The ASUS Eee PC has been getting all manner of attention from various sites around the Internet, but recently an Eee owner has taken ASUS to task over potential violations of the GPL and of the long-standing Magnuson-Moss Warranty Act. Programmer Cliff Biffle recently bought himself a Galaxy Black Eee PC as a birthday gift, but in attempting to play with the underlying Xandros Linux operating system, found a few major roadblocks in the form of proprietary hardware and software.

Biffle decided to disassemble the software -- which is permitted under the GPL -- and found that the asus_acpi kernel module was modified from the Linux version. While the modification itself is permitted, in order to comply with the regulations of the GPL, ASUS has not published its modified sources, retained prior module attribution (name, version, and author) and has apparently stripped all references to "asus_acpi."

When attempting to obtain the modified sources from the ASUS website, Biffle found that the 1.8GB zipped "source" file on the ASUS page contained only some kernel headers, and a collection of .deb (Debian package) files -- some of which were not even present on the installed Xandros Linux operating system.

This is not the first time that ASUS has been in violation of the GPL -- in 2004, the company's WL-500g wireless router, which contained a Linux kernel and netfilter/iptables, was distributed without source available.

While some companies might be quick to dismiss a GPL violation as inconsequential, the recent filing of a civil suit by the Software Freedom Law Center against two companies, Xterasys Corporation and High-Gain Antennas LLC, might set precedent for stiffer financial penalties.
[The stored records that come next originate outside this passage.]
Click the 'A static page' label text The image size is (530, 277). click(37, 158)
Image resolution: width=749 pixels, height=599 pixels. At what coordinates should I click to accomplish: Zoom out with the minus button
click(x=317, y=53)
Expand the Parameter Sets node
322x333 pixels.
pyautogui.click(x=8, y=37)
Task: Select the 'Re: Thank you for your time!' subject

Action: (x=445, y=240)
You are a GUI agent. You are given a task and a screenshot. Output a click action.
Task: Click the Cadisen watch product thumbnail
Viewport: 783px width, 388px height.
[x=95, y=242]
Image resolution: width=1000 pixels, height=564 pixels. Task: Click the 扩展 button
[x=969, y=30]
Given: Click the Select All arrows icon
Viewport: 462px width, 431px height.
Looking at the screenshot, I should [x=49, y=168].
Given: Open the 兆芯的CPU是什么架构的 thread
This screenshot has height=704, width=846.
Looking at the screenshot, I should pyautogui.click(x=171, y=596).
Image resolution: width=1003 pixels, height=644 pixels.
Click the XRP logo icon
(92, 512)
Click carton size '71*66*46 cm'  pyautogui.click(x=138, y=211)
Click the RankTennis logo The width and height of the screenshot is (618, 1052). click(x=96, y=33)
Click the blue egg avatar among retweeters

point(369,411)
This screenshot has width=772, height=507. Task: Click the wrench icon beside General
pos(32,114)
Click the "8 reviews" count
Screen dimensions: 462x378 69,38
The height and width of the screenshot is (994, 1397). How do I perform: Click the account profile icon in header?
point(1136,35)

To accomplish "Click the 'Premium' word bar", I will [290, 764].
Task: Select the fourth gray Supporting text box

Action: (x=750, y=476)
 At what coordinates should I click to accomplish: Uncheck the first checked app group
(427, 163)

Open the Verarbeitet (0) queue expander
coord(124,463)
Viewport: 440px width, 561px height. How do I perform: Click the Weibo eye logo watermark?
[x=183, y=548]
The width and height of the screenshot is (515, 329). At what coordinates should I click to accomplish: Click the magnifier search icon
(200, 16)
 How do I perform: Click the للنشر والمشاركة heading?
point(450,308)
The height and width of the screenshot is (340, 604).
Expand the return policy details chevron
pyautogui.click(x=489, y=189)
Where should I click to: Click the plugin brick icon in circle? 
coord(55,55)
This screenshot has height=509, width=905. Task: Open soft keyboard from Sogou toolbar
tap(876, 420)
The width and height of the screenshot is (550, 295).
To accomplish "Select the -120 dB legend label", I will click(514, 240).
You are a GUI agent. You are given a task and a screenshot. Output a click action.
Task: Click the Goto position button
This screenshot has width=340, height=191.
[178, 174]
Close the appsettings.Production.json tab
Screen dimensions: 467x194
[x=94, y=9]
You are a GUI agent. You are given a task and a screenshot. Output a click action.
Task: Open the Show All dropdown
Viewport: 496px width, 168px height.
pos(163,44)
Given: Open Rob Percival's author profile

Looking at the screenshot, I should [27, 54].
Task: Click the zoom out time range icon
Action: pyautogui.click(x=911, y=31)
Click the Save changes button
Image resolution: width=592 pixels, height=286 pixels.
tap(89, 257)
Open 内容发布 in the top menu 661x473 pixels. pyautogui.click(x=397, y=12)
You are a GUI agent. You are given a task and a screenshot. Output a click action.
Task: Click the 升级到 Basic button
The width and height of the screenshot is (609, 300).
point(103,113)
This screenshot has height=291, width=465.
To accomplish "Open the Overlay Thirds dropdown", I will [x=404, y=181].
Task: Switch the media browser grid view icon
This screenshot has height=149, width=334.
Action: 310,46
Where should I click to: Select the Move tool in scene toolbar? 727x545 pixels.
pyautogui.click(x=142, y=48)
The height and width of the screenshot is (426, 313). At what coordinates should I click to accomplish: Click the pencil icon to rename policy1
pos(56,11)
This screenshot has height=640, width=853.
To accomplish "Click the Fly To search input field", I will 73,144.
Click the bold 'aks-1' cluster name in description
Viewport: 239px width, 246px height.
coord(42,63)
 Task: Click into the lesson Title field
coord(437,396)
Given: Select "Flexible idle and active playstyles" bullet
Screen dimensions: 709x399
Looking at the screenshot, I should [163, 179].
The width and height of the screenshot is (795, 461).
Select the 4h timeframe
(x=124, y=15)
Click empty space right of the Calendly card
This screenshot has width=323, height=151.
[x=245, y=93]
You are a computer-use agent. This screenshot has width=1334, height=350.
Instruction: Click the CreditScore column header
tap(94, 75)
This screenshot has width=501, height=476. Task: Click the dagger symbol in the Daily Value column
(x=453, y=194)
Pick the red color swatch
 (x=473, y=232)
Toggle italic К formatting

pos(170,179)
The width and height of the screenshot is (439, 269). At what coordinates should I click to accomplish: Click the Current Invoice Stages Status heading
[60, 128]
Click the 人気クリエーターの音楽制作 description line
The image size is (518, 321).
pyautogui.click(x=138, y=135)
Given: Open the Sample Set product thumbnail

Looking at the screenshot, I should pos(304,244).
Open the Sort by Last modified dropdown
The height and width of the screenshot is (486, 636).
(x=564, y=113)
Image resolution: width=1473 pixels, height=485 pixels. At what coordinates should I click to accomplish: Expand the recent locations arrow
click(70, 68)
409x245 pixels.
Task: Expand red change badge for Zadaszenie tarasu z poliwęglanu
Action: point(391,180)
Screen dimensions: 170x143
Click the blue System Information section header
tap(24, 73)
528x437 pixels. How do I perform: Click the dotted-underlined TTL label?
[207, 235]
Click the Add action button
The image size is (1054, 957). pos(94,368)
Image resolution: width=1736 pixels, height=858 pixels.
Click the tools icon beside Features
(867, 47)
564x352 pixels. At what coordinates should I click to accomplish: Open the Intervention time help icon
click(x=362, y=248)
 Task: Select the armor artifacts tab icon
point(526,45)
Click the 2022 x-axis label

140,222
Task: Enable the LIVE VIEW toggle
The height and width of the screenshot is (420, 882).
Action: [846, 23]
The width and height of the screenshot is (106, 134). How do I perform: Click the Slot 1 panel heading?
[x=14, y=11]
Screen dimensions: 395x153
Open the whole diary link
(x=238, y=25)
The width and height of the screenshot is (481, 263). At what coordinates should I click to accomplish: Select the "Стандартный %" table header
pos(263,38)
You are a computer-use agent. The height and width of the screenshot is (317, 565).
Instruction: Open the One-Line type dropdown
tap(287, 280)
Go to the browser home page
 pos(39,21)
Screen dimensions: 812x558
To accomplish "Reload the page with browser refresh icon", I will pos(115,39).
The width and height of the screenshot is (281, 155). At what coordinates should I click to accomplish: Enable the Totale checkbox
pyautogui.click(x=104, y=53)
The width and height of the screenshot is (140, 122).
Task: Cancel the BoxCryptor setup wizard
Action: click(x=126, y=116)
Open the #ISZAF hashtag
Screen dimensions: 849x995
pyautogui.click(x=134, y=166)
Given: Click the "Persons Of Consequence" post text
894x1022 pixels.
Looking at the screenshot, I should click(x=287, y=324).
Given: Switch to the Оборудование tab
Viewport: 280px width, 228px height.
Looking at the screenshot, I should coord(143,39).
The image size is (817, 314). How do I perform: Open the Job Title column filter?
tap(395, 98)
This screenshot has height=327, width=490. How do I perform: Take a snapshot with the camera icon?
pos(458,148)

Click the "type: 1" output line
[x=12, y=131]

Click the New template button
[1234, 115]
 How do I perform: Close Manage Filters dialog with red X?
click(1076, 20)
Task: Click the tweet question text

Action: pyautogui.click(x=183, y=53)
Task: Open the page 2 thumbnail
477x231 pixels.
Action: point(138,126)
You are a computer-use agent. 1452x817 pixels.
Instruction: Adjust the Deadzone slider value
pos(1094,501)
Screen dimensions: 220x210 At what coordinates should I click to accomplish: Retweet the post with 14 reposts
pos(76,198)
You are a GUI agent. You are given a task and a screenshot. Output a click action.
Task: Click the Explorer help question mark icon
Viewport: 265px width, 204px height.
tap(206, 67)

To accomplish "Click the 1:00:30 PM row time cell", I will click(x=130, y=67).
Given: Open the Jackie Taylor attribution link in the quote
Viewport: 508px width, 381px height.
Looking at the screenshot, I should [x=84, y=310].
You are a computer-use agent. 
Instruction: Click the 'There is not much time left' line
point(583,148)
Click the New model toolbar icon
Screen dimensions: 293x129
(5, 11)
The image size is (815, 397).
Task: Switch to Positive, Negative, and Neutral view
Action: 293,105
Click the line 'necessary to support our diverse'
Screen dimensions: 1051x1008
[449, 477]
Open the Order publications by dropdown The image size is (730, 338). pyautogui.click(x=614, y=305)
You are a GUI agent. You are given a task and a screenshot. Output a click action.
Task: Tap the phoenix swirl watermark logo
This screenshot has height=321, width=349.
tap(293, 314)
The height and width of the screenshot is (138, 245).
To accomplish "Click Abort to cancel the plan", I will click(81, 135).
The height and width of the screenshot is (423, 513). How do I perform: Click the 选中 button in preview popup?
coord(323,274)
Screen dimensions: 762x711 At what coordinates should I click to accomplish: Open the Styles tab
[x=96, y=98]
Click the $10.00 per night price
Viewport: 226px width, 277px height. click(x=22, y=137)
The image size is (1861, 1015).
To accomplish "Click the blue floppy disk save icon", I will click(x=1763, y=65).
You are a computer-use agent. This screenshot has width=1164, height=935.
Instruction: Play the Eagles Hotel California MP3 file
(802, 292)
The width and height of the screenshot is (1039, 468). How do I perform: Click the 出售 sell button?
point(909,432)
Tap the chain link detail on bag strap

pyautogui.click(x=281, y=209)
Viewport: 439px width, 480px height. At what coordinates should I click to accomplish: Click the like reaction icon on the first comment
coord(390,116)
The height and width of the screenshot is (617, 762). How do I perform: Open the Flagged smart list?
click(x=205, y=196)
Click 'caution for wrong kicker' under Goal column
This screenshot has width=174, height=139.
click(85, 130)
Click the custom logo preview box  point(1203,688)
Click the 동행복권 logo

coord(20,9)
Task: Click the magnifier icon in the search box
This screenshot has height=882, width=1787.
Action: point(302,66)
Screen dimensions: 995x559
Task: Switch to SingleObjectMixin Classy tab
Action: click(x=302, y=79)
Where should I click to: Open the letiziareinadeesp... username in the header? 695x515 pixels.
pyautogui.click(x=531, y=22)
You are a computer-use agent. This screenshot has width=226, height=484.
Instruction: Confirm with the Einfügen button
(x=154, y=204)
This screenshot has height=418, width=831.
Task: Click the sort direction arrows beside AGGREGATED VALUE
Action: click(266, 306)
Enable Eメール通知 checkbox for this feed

Unfortunately for ASUS, bad news doesn't stop there. In addition to the possibility of trouble with the GPL, the warranty sticker over the access door to the single SODIMM slot on the Eee PC may be a violation of the Magnuson-Moss Warranty Act -- specifically the section dealing with warranty tie-ins. A snippet from the ASUS warranty information is provided (emphasis DailyTech):

The warranty only covers failures or malfunctions occurred during the warranty period and in normal use conditions as will as for any material or workmanship defect. The warranty will not apply if: (a) the product has been tampered, repaired, or modified by non-authorized personnel; ... (c) the warranty seals have been broken or altered; ...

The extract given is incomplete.